Opsumit will be replacing much of the lost revenue. CEO Clozel said earlier this year that its peak sales may surpass Tracleer’s. Annual revenue from the drug may be as high as $2.2 billion by the time its patent expires in 2024, according to UBS.
“For a company with so few products and with its main product going off patent in the next three years, having this new compound in the same category approved with a good label makes it clear for any company interested in the field and acquiring some growth,” said Eric Le Berrigaud, an analyst at Bryan Garnier in Paris. Opsumit is “more a question of execution, but they have all they need to make it a success.”
The next product in Actelion’s pipeline is selexipag, which is in the third and final stage of trials usually needed for regulatory approval. Positive data from that study will increase the likelihood of Actelion receiving takeover offers, said Guillaume van Renterghem, a London-based analyst at UBS. Bayer is the most likely suitor, he said.
Bayer, which has a market value of $104 billion, already had $14.7 billion of debt and $3.2 billion of cash as of June 30. Oliver Renner, a spokesman for the Leverkusen, Germany-based company, declined to comment on speculation regarding acquisitions.
Buying Actelion would enable Bayer to add the Swiss company’s drugs for pulmonary arterial hypterension to Adempas, its own treatment for the disease that was approved by the FDA earlier this month. Glaxo, also named as a potential buyer, already sells Gilead’s Letairis in Europe under a different brand name.
Novartis, whose headquarters in Basel, Switzerland is only 2 miles (3.2 kilometers) from Actelion’s, is building up a business in respiratory diseases such as asthma and smoker’s cough and also may be interested in acquiring its neighbor, said Bryan Garnier’s Le Berrigaud.
Eric Althoff, a spokesman for Novartis, and Simon Steel, a spokesman for Glaxo, declined to comment on whether the companies are interested in acquiring Actelion.
Actelion hasn’t been a willing seller in the past. In November 2010, Bloomberg News reported that Amgen Inc. was considering a bid for Actelion, citing people with knowledge of the matter. Clozel, Actelion’s CEO, wanted to keep the company independent, and the talks never led to a deal.
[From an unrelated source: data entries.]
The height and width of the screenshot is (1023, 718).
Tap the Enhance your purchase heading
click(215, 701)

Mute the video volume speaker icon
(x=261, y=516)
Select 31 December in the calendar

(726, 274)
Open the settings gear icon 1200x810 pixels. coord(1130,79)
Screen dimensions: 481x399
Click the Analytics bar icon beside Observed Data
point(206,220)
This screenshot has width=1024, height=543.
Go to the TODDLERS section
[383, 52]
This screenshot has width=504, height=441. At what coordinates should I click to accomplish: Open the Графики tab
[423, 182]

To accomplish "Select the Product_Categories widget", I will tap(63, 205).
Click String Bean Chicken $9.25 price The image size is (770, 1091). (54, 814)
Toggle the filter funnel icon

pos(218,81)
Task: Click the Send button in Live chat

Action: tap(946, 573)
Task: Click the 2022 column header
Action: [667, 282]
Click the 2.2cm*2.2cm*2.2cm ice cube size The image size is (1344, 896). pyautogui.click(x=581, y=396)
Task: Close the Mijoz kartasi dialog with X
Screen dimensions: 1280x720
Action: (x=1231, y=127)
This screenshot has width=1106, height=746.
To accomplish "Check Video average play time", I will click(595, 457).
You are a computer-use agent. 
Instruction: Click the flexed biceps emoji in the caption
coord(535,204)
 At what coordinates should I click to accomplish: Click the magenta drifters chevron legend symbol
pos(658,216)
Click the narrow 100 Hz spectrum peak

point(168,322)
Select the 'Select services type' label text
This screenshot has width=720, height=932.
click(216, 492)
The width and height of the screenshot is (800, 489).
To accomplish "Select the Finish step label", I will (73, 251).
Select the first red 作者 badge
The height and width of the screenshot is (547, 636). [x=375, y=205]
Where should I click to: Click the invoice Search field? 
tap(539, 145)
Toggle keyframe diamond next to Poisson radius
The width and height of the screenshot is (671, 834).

The recent gain in Actelion’s share price may deter bids, according to Michael Leuchten, a London-based analyst at Barclays Plc. The stock has risen 62 percent this year, including reinvested dividends, and is already more expensive than most of its peers based on projected revenue for the next several years, data compiled by Bloomberg show.
“I’m not quite sure why people are jumping on the M&A bandwagon now,” Leuchten said in a phone interview. “As a disciplined acquirer, I’m not sure you can make this deal work at this sort of level.”
Actelion should wait to sell until next year when the outlook for selexipag is clearer so that it can get the best price for shareholders, said Ori Hershkovitz, a partner at Sphera Funds Management. The Tel Aviv-based firm oversees about $325 million and owns Actelion shares.
“If I were the company, I would definitely wait until mid-2014” to sell, Hershkovitz said in a phone interview. If they hit the mark with selexipag, “then all hell breaks loose. It could be a huge company.”
Actelion may fetch about $13 billion in an acquisition if selexipag fails, and as much as $20 billion if it’s successful, he estimates. The company had an enterprise value of $8.7 billion last week.
Before Opsumit got FDA clearance, a suitor would have been gambling on both Opsumit and selexipag without the guarantee of being able to market either product, said Le Berrigaud of Bryan Garnier.
“Now Opsumit is a given,” he said. “For any acquirer, it’s good to have a given and a bet, rather than two bets.”